- READING TEXT:
○ ○ ○ ○
What to Do After Obama Vetoes Obamacare Repeal

Published November 7, 2014

It’s a foregone conclusion the new Republican-controlled U.S. Senate will join the House in voting to repeal the Affordable Care Act (ACA), or Obamacare as it’s more unpopularly known. It’s also a foregone conclusion the effort will fail. 

The repeal bill may be filibustered by Democrats, or it might manage to sneak through the reconciliation process and actually wind up on the president’s desk, where he will promptly veto it.

That is likely to be just the start of Republican efforts to undo Obamacare. Full repeal won’t make it through, but Congress may pass a ‘defund Obamacare’ bill that leaves the law in place while eliminating funding for tax credits or the Medicaid expansion. That will provide more fodder for the president’s veto pen.

Even though failure is certain, Republicans shouldn’t shy away from these votes. Repeal votes are important not just to satisfy the political base but also to continue to remind the public of the failings of Obamacare, such as cancelled plans, higher premiums, only modest reductions in the number of uninsured, and a budget-busting expansion of a failing Medicaid program.

Just as important will be bills on smaller but still important issues, some of which may even get Democratic support, including the president’s signature. Republican leaders have already signaled they will vote on items such as repeal of the individual and employer mandates, eliminating the medical device tax, setting the definition of full-time work at 40 hours, and ending handouts to health insurance companies that lose money on the exchanges.

But then what? Republicans could spend the next two years passing small pieces of legislation that scale back a few of the more unpopular or damaging parts of Obamacare and hope for a Republican president in 2017 to sign a full repeal. The danger, of course, is there may not be a Republican president in 2017, or even a Republican Senate.

Given this possibility, Republicans should try to make some serious, lasting reforms now that can move health care toward a more market-oriented system and can’t easily be undone by a future Democratic Congress and president.

Such reform would have to attract enough Democratic votes to avoid a filibuster and also appeal to the president. That may seem impossible, but it really isn’t. To get Democrats’ support, Republicans will just have to give them something they really, really want.
○ ○ ○ ○
- EXERCISES TO COMPLETE:
[1] Answer these questions using the article on Obamacare repeal.
(a) On what date was the article published?
(b) Which items have Republican leaders signaled they will vote on?
(c) What two things would a lasting reform have to do, according to the article?
[2] Carry on the article on Obamacare repeal from its final sentence.

Source data:
○ ○ ○ ○
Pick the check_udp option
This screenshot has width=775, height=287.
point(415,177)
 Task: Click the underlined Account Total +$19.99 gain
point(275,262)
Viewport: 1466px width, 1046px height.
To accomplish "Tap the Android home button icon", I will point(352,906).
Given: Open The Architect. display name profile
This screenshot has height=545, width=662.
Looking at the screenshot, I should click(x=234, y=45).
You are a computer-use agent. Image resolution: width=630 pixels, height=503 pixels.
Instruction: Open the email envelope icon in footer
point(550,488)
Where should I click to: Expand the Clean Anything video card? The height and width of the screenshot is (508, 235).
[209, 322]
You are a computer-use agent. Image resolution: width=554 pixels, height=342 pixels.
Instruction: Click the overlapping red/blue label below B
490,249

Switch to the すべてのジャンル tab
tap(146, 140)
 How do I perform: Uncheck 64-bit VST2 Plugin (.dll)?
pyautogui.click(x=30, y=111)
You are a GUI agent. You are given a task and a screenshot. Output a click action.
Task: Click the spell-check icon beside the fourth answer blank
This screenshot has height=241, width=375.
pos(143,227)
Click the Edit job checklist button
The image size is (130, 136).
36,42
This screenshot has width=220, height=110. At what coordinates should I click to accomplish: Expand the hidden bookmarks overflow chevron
○ ○ ○ ○
- LIST OF ANSWERS:
[1]
(a) November 7, 2014.
(b) Repeal of the individual and employer mandates, eliminating the medical device tax, setting the definition of full-time work at 40 hours, and ending handouts to health insurance companies that lose money on the exchanges.
(c) It would have to attract enough Democratic votes to avoid a filibuster and also appeal to the president.

[2]
I suggest we give them single payer, which Democrats and the left have salivated over for decades.

Not as a mandate, of course. Instead, Republicans should pass legislation allowing individual states to use funds from Obamacare’s tax credits and Medicaid to pay for a single-payer system, along with other policy changes such as allowing states to ban employer-provided insurance.

Why would advocates for free-market health care give Democrats the power to impose single-payer health care in the states? Because the legislation allowing a state to adopt single-payer would also permit other states to chart a different path, including a free-market system in which insurance and health care are largely deregulated, the poor are given vouchers or tax credits allowing them access to the same health care system as everyone else, and a real market with real prices is allowed to flourish.

Vermont is currently trying to figure out how to enact single-payer, and it is struggling in large part because of policies dictated by Washington, DC. Several Republican governors, on the other hand, support free markets and would certainly like to free themselves from federal constraints in order to enact serious health care reform.

Legislation allowing each state to chart its own path on health care would allow states to develop free-market health care systems if they like or single-payer if they prefer. Ultimately, that sort of freedom to innovate would be good for all, as states learn from each other’s successes and failures and compete to provide the best health care system at the lowest cost.

The Republican congressional majorities should aim for bold, sustainable reform while they have the chance, and they need to be smart and innovative in order to achieve it. Giving states the power to succeed or fail with single-payer or free markets is the best way to do that.